Sucedió en el mes de enero, de aquel lejano año 2017. El presidente de México empezó a padecer de una pesadilla recurrente.

Soñaba que se levantaba de la cama, en el dormitorio del segundo piso de la Casa Miguel Alemán de Los Pinos, abría la puerta y bajaba la monumental escalera al piso de las oficinas del palacete, cruzaba el alto salón con sus lámparas de cristal cortado colgando de los techos, gratamente sorprendido de hacerlo ya vestido en un traje impecable azul oscuro, y entraba al salón de Los Dignatarios, donde se topaba con el rollizo presidente de Estados Unidos, Donald Trump, a quien le decía, fuerte y firme, sin ningún preámbulo ni vacilación, y en un inglés impecable de Oxford, la Verdad.

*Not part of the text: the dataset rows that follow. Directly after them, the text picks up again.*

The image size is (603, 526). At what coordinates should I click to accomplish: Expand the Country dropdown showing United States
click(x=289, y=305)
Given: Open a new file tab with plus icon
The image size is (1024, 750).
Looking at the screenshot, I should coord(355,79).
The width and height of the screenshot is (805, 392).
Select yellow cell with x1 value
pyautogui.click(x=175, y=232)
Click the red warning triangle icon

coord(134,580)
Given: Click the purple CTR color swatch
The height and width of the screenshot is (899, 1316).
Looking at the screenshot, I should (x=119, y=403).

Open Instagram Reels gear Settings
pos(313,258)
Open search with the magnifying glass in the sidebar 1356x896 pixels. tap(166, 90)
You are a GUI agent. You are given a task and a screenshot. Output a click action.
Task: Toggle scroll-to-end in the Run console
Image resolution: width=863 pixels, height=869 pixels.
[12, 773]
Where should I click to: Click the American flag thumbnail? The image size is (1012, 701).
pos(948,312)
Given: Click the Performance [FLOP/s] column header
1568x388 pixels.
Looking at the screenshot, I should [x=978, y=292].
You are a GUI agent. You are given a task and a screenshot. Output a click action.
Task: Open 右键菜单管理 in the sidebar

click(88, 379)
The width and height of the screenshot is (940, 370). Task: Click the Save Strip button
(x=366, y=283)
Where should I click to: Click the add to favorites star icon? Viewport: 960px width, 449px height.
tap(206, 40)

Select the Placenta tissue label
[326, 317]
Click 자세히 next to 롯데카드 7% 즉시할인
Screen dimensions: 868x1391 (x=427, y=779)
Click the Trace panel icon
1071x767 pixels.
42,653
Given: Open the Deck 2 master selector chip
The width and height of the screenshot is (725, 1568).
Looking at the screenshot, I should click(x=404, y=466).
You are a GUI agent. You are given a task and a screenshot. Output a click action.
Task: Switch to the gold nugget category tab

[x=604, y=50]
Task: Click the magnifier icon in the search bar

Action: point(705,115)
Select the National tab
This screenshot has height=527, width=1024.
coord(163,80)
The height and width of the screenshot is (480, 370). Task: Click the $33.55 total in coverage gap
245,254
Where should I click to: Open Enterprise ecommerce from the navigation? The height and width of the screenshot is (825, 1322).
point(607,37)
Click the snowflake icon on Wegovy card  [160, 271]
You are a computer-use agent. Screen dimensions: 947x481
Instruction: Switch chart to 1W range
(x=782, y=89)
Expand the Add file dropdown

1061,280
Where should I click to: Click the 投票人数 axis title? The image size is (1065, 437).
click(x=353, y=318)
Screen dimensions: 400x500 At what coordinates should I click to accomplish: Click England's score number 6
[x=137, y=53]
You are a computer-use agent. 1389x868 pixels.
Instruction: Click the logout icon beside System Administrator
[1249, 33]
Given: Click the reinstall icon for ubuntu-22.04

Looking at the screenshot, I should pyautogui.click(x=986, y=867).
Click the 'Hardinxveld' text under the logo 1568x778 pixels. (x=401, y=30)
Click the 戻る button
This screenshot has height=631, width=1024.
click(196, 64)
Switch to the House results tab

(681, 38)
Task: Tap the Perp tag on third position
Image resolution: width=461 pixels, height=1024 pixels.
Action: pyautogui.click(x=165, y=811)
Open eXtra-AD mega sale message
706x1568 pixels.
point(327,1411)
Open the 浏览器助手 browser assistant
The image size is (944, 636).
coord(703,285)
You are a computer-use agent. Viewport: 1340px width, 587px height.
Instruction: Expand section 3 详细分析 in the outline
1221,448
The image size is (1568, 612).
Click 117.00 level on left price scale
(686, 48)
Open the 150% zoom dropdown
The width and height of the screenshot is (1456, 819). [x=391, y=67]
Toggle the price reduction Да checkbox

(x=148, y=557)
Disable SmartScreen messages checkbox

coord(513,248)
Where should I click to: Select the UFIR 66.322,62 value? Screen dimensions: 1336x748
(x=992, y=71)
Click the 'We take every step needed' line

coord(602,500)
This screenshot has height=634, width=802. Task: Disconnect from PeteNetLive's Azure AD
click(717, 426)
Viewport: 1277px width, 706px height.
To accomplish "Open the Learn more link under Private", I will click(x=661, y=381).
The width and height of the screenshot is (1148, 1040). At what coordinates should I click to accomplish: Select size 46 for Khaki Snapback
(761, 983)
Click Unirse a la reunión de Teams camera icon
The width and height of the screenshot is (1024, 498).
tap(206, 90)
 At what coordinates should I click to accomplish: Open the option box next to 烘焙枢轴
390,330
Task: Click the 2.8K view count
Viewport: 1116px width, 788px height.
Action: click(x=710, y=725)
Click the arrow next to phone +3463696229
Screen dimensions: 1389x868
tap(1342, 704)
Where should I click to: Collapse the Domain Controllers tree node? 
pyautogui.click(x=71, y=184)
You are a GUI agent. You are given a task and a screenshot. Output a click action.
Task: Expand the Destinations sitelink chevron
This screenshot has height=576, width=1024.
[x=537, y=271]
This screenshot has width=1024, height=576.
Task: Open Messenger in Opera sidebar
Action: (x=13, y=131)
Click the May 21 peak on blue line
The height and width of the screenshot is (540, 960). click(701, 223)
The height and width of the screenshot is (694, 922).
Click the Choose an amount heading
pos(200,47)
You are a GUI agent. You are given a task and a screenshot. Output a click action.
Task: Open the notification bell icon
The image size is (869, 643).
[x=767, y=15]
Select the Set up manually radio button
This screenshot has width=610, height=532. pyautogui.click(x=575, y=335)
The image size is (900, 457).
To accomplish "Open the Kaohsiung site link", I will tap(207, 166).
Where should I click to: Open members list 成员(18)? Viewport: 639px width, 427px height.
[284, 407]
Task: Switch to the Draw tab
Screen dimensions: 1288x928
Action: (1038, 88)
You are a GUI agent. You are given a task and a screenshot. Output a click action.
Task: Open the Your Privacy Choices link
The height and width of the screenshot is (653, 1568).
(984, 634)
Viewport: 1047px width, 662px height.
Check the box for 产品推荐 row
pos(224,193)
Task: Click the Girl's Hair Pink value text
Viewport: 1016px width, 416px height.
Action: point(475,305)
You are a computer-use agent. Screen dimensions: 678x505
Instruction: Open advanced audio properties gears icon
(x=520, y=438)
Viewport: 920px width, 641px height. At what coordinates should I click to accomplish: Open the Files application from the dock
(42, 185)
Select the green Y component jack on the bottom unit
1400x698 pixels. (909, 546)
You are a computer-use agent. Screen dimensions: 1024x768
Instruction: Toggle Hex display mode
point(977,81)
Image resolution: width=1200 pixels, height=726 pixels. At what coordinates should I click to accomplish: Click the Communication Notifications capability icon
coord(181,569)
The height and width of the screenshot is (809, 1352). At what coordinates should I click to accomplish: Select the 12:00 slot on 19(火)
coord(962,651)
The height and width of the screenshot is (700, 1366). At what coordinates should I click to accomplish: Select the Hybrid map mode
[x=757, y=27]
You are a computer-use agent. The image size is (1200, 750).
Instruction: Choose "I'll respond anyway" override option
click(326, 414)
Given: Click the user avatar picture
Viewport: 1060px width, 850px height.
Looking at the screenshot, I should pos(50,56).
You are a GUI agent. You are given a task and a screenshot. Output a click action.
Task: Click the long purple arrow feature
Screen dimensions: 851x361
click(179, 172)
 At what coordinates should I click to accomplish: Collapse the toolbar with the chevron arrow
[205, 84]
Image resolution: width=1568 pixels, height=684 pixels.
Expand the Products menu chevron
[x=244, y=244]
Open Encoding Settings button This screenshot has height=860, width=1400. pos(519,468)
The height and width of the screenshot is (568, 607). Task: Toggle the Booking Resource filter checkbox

Luego se despertaba otra vez en la cama del dormitorio presidencial y no recordaba cuál era la Verdad, así que titubeante bajaba nuevamente la monumental escalera para buscar la Verdad, entraba con sigilo, en piyama de rayas azules sobre blanco, a la oficina donde encontraba otra vez a Donald Trump, a quien le decía, vacilante, que de los tres asuntos que Trump le quería imponer a la Patria, aceptaba todos, incluso un cuarto asunto, si a mister Trump se le llegaba a ocurrir un cuarto asunto.

Caía de rodillas e hincado ante los pantalones azules del visitante, le suplicaba que aceptara su oferta de paz y que sólo permitiera que él la apalabrara en el lenguaje de la cortesía mexicana. A esta rendición absoluta la rebautizaría como “una gran oportunidad”. Al nuevo y desventajoso tratado comercial entre ambos países, “una modernización de nuestro acuerdo amistoso”. A la expulsión de 11 millones de mexamericanos de Estados Unidos, “el heroico regreso de los hijos pródigos”. Y al muro en la frontera, que México pagaría de buen grado y en monedas de oro, “el puente al futuro”.

Pero de nueva vuelta el presidente se despertaba en el dormitorio de la segunda planta, y sudoroso, avergonzado, en piyama y descalzo, otra vez descendía la monumental escalera, y en la oficina de Los Dignatarios le decía a Donald Trump que ya había recordado la Verdad.

La Verdad era que México era un gran país que jamás se pondría de rodillas ante un orangután trajeado como Trump. Por el contrario, el presidente de México había viajado el mes anterior por el planeta para prevenirse contra las ofensas que este simio anaranjado pudiese cometer contra los orgullosos mexicanos.

En China acordó con el primer ministro la construcción de inmensas bodegas en las costas de nuestras dos penínsulas. En Japón pactó con el presidente las condiciones para que las armadoras de automóviles de Honda y Toyota se establecieran en México. En Alemania firmó con una coqueta Angela Merkel un convenio para convertir a Yucatán en el pie de tierra de Europa en el continente americano. En Canadá convino con su primer ministro un acuerdo provisionalmente llamado “América sin Trump”.

—Así que por mí puede irse usted directamente al carajo —dijo el presidente.

Entonces, el presidente despertaba otra vez, en la cama del dormitorio presidencial, el pelo ensopado de sudor, el corazón batiéndole en el pecho como un tambor, y ya no quería salir de la cama y ponerse en pie.

Fue precisamente durante este sueño, el Sueño Número 4 de la serie de sueños sucesivos que lo atormentó cada noche de aquel enero lejano del año 2017, que tocaron a la puerta de su dormitorio.

Toc toc.

Una voz anunció que mister Trump lo esperaba en la oficina de Los Dignatarios, en la primera planta, y el presidente reunió sus manos y rogó que este fuese simplemente un sueño más.

Lo era de cierto, un sueño más, pero era el sueño de la realidad.